The successful logs show the opposite pattern. The Follower says, in effect: I do not see the thing you are referencing. Which way is it relative to what I can see? That query forces the Leader to re-ground the instruction using a local landmark or relative orientation the Follower can verify.
So the real unit of collaboration is not “instruction.” It is “instruction plus belief-state check.”
The ablation tests horizon sensitivity, not a second thesis
The paper also includes a 60-step ablation study. This is best read as a robustness and sensitivity test: perhaps the original 30-step episode limit made agents fail simply because they ran out of time. If that were true, the communication story would be weaker.
The authors rerun 91 failed tasks with the horizon extended from 30 to 60 steps. Reported success improves:
| Agent | 30-step success rate | 60-step success rate | Relative improvement |
|---|---|---|---|
| Leader | 28.6% | 34.1% | +19.2% |
| Handicapped | 8.8% | 14.3% | +62.5% |
At first glance, that looks like a simple answer: give the agent more time. But the paper’s granular analysis complicates that interpretation. Among seven newly successful Handicapped episodes, only one actually required more than 30 steps. The other six succeeded within 30 steps during the rerun.
That means the extended horizon is not merely revealing “longer but valid” trajectories. It is also exposing stochastic instability in zero-shot LLM navigation. The same task can fail once and succeed later, not because the agent discovered a systematically better long-horizon strategy, but because the run unfolded differently.
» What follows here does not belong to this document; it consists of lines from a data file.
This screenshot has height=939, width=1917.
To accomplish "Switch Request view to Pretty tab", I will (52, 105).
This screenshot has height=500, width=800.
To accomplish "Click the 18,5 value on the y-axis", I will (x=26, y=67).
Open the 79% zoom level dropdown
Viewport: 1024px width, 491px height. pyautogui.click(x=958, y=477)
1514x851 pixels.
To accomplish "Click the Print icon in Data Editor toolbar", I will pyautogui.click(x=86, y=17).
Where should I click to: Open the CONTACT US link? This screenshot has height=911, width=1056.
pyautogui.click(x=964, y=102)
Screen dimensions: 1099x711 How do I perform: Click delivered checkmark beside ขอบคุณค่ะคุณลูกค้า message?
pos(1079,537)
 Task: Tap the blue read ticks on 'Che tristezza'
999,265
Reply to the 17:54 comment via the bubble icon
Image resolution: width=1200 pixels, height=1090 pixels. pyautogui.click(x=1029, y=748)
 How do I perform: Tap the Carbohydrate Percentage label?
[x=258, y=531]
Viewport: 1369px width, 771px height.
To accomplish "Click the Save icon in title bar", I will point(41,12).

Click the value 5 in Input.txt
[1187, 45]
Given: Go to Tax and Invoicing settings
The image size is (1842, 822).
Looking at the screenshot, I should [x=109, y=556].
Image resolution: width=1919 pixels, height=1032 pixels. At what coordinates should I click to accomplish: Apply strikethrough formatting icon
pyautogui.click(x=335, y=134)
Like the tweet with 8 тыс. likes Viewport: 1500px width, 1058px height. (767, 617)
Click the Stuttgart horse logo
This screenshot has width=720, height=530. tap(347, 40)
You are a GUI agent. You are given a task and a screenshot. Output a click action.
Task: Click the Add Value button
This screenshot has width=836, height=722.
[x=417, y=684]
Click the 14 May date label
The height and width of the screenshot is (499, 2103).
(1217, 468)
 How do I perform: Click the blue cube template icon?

This ablation matters because it limits how aggressively we should interpret the main results. Some failures are not purely communication failures. Some are instability, weak spatial memory, or the brittleness of post-hoc embodiment, where a language model receives flattened text descriptions of a 3D world and tries to act as if that is enough.
Still, the ablation does not erase the push-pull result. It mainly tells us not to pretend the communication mechanism is the only bottleneck.
The business lesson is verification rights, not nicer instructions
The practical value of the paper is not that Gemini 2.5 Flash can navigate AI2-THOR rooms. That would be an odd hill to monetize.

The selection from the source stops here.